What is your research about?
I work in the broad field of high-dimensional statistics and machine learning, mostly focusing on the theoretical aspects. Some specific topics I work on include high-dimensional linear models and large-scale network analysis. I also work on ethics and safety in machine learning.
How did you become interested in your field?
I guess I am drawn to the mathematical elegance of theoretical research.

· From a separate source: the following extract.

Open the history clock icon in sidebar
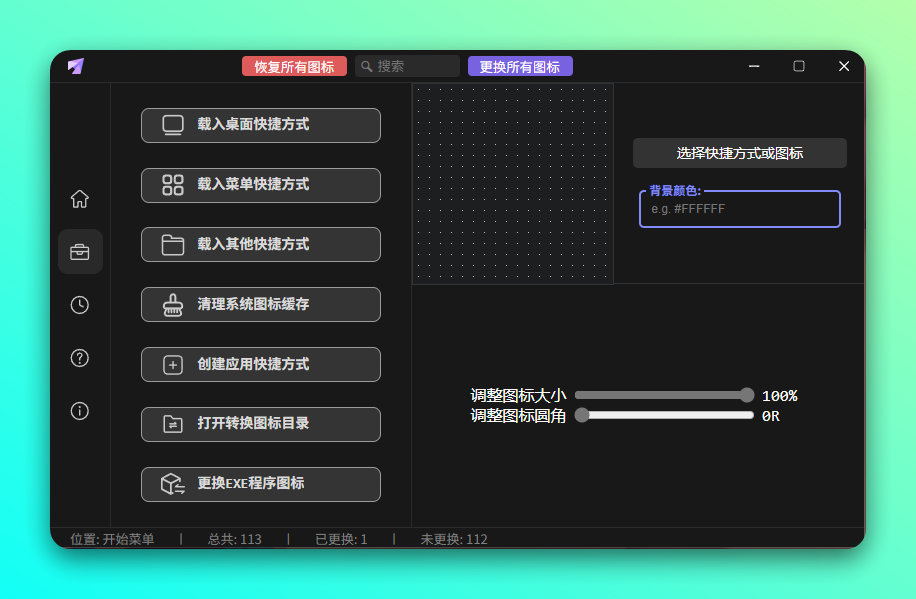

I also have my amazing advisers and collaborators to thank for introducing me to new research areas.
What impact do you hope your research will have?
If in 30 years some graduate students in statistics still read my proofs and find my work helpful to their own research, then I will be very happy.
What attracted you to the ILR School?
The endless opportunities to collaborate with the brilliant scholars at the ILR School with whom I share common research interests. I am also excited to explore new research areas with my new colleagues.
What are you most excited for about your time at ILR?
Continuing the answer above, I am definitely most excited about collaborating with my new colleagues in the school. Collaborative work and brainstorming have always been my favorite part of research. I am also looking forward to mentoring the talented students at Cornell.
Cornell’s “Any Person, Any Study” ethos – how will you be part of that?
“Any Study” — my advisers have always encouraged me to explore any research topic I am interested in. I hope to be as supportive to my students as my advisers have been to me, and allow the students freedom in pursuing any research direction they are passionate about.
“Any Person” — I have dedicated part of my research to fair selection in machine learning, such as in the college admission process. If the students are interested, I plan to involve them in this line of research to promote a more inclusive academic environment.
If you could share one piece of advice with your students, what would it be?
Never stop having fun in you work.
Favorite piece of advice from a mentor or inspiring figure in your life?
From my adviser David Pollard: “In every paper you write, make sure there is at least one clever new idea.”